Lower teeth at the front of the mouth

The mandibular lateral incisor is the tooth located distally (away from the midline of the face) from both mandibular central incisors of the mouth and mesially (toward the midline of the face) from both mandibular canines. As with all incisors, their function is for shearing or cutting food during mastication, commonly known as chewing. There are no cusps on the teeth. Instead, the surface area of the tooth used in eating is called an incisal ridge or incisal edge. Though relatively the same, there are some minor differences between the deciduous (baby) mandibular lateral incisor and that of the permanent mandibular lateral incisor.

In the universal system of notation, the deciduous mandibular lateral incisors are designated by a letter written in uppercase. The right deciduous mandibular lateral incisor is known as "Q", and the left one is known as "N". The international notation has a different system of notation. Thus, the right deciduous mandibular lateral incisor known as "82", and the left one is known as "72".
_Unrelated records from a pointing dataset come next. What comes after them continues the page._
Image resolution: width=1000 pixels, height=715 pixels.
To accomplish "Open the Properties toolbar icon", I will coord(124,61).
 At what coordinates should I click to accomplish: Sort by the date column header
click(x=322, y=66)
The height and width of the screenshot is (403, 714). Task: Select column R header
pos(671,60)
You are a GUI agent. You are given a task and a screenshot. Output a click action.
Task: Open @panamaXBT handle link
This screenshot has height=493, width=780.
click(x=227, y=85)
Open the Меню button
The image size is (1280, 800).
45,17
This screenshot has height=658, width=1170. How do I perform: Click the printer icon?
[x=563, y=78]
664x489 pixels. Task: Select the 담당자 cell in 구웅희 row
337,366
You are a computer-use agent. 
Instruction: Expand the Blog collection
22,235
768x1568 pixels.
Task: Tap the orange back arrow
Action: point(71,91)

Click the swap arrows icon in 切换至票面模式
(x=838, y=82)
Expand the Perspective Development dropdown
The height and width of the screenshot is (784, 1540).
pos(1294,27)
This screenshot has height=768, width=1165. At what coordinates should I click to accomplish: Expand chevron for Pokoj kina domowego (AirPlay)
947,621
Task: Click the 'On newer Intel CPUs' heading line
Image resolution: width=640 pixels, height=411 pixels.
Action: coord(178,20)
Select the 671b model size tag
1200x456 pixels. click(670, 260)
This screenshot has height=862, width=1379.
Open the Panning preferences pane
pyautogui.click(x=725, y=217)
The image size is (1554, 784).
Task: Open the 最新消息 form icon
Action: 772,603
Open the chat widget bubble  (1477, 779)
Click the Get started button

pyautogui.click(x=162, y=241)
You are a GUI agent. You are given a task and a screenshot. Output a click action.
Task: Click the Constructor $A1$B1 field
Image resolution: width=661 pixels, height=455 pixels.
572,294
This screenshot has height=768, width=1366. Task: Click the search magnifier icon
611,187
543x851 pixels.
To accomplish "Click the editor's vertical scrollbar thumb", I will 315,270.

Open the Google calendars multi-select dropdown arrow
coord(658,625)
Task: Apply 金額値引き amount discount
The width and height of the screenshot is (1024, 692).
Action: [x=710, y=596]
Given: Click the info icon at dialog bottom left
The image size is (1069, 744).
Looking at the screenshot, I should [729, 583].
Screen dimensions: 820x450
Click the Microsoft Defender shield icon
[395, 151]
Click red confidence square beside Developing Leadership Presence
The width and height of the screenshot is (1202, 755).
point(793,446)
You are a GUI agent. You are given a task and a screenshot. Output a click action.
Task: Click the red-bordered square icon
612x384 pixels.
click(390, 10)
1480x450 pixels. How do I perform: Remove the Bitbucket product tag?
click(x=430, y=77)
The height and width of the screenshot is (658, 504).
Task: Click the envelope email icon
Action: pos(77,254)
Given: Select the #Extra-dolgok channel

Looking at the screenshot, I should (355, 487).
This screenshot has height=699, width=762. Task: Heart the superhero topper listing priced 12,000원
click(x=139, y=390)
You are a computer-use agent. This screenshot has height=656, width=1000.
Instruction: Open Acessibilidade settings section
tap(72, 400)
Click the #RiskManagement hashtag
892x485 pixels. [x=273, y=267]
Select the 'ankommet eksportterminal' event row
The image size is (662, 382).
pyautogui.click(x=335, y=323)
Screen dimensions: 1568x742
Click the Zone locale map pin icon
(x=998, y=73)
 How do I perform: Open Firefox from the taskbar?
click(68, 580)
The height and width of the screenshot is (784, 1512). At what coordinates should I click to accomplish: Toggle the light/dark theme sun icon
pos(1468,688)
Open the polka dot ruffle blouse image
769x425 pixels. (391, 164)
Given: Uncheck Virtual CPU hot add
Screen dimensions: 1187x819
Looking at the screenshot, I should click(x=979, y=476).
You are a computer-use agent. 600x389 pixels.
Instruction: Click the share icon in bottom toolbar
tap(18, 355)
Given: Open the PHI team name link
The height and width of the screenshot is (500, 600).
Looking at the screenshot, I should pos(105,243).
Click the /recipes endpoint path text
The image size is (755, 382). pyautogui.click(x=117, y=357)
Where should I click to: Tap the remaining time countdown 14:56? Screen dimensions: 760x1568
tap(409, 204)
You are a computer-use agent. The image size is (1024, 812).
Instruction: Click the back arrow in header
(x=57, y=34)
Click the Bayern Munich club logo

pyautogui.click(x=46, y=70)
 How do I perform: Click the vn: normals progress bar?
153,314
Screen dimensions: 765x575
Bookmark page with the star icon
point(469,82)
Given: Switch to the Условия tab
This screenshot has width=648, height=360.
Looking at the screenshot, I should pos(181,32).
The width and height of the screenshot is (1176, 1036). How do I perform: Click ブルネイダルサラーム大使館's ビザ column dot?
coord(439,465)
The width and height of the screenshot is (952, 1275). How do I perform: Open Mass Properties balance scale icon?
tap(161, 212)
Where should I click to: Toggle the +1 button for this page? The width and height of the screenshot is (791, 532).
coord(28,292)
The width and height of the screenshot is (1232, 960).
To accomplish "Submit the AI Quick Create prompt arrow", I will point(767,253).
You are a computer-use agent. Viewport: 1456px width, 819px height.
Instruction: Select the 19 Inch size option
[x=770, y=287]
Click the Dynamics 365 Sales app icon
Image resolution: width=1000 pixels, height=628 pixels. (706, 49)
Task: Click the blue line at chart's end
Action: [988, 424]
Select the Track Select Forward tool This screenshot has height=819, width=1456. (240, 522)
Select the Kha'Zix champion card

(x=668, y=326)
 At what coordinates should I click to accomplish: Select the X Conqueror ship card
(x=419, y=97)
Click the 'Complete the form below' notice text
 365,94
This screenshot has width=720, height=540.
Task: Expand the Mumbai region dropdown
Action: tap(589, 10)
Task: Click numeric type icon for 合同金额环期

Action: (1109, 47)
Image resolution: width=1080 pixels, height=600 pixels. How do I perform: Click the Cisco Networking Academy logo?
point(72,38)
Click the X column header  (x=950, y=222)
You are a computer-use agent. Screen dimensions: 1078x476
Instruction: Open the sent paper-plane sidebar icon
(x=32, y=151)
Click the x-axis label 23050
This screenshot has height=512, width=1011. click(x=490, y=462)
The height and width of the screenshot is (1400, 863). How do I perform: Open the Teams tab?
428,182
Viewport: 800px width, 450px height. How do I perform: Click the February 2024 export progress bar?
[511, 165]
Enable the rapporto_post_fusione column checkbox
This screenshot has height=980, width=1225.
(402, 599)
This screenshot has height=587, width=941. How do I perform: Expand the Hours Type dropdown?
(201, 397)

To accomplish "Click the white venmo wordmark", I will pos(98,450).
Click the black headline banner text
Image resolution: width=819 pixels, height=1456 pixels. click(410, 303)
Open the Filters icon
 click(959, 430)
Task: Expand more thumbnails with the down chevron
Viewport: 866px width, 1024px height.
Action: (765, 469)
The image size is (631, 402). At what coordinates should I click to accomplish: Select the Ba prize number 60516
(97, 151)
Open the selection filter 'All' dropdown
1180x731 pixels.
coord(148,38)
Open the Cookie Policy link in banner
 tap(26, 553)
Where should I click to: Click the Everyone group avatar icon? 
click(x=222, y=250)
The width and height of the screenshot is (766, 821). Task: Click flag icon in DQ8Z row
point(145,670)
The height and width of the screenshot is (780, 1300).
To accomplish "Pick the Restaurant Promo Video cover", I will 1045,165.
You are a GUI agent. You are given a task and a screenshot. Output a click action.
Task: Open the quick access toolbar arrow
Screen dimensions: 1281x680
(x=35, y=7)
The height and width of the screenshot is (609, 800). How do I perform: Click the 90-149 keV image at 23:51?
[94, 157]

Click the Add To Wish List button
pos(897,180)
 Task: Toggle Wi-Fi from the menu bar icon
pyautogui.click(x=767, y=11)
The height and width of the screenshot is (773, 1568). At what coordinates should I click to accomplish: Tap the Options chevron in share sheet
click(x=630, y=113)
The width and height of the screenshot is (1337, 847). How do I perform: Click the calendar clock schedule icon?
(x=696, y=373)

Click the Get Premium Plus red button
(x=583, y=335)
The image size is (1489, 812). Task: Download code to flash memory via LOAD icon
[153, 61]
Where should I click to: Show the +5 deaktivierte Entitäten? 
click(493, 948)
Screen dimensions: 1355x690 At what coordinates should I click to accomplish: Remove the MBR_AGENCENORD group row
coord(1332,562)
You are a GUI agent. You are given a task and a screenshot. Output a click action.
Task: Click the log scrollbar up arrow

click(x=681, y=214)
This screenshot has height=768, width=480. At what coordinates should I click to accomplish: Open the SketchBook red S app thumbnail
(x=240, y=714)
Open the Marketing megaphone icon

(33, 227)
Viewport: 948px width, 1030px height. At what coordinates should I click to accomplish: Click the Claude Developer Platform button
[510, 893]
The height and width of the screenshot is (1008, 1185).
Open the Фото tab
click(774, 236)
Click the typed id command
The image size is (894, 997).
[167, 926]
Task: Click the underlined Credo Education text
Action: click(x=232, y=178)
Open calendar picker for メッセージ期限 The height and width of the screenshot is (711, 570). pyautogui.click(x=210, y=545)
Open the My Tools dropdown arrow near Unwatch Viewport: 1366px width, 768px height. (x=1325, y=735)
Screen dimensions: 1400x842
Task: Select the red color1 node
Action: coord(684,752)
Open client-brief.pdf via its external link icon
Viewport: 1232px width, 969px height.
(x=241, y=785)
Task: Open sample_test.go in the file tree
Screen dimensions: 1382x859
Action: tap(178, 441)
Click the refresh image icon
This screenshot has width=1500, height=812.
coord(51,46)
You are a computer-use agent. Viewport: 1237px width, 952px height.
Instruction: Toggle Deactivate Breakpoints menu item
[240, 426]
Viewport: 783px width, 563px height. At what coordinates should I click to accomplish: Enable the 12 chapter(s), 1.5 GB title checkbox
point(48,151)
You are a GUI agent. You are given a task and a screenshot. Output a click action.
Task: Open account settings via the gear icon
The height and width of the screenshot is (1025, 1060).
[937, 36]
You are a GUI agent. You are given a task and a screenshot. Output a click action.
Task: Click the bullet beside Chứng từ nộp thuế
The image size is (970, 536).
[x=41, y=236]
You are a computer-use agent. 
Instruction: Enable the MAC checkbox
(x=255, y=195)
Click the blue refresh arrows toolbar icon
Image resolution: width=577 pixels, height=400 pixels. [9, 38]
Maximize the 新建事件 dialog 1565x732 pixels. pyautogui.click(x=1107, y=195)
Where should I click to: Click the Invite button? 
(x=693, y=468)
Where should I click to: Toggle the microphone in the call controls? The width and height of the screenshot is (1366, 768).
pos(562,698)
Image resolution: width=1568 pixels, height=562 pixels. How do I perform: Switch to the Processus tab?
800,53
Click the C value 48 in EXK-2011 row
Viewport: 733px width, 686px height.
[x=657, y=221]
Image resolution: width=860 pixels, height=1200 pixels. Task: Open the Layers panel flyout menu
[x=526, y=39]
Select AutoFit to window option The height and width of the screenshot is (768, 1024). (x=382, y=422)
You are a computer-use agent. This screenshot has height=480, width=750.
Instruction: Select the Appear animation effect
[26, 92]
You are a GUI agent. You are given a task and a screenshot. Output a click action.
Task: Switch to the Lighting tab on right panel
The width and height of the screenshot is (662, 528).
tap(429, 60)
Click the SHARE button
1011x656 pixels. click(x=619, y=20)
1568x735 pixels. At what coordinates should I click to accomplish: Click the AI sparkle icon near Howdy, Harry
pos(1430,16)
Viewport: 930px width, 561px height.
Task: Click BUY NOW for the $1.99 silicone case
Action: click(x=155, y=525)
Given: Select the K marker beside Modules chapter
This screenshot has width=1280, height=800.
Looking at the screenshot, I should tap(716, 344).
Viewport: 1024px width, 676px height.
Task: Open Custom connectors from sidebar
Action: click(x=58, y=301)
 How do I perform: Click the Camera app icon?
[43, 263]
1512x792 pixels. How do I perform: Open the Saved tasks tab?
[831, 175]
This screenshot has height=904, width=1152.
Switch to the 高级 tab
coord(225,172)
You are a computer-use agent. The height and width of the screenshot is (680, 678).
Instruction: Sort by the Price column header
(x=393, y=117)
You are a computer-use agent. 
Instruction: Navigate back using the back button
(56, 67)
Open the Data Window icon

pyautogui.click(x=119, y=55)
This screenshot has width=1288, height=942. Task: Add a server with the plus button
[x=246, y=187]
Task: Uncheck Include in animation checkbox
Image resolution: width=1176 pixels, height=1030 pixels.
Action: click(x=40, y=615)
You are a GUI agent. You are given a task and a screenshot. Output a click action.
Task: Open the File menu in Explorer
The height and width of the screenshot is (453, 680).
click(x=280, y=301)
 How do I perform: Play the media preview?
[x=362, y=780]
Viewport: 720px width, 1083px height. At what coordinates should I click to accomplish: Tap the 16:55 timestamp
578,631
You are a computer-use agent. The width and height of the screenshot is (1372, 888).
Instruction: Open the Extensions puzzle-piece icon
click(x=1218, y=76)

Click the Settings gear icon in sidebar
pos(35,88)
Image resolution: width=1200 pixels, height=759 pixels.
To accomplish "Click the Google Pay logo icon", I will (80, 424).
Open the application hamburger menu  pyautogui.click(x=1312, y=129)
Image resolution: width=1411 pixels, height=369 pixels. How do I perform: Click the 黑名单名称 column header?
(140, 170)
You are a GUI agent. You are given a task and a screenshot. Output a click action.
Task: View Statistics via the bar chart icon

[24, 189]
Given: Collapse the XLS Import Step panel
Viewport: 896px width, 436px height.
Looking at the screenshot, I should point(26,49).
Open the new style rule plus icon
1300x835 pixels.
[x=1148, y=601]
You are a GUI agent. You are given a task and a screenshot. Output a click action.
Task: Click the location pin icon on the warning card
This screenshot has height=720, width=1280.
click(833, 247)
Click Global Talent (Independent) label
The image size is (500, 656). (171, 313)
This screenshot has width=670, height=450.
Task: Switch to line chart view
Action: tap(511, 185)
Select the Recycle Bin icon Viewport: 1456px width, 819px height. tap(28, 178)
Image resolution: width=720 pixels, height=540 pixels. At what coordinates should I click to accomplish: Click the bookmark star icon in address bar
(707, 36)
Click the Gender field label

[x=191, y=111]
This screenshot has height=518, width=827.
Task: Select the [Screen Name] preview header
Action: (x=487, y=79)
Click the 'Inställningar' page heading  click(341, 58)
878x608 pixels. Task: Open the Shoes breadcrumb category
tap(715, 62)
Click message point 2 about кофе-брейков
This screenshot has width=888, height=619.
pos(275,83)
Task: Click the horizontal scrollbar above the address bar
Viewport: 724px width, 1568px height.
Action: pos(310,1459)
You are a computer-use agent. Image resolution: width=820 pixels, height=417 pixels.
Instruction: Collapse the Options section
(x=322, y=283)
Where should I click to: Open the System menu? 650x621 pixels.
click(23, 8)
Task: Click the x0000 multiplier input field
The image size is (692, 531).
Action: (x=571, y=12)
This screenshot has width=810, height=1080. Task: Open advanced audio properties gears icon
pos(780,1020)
In the universal system of notation, the permanent mandibular lateral incisors are designated by a number. The right permanent mandibular lateral incisor is known as "26", and the left one is known as "23". In the Palmer notation, a number is used in conjunction with a symbol designating in which quadrant the tooth is found. For this tooth, the left and right lateral incisors would have the same number, "2", but the right one would have the symbol, "┐", over it, while the left one would have, "┌". The international notation has a different numbering system than the previous two, and the right permanent mandibular lateral incisor is known as "42", and the left one is known as "32".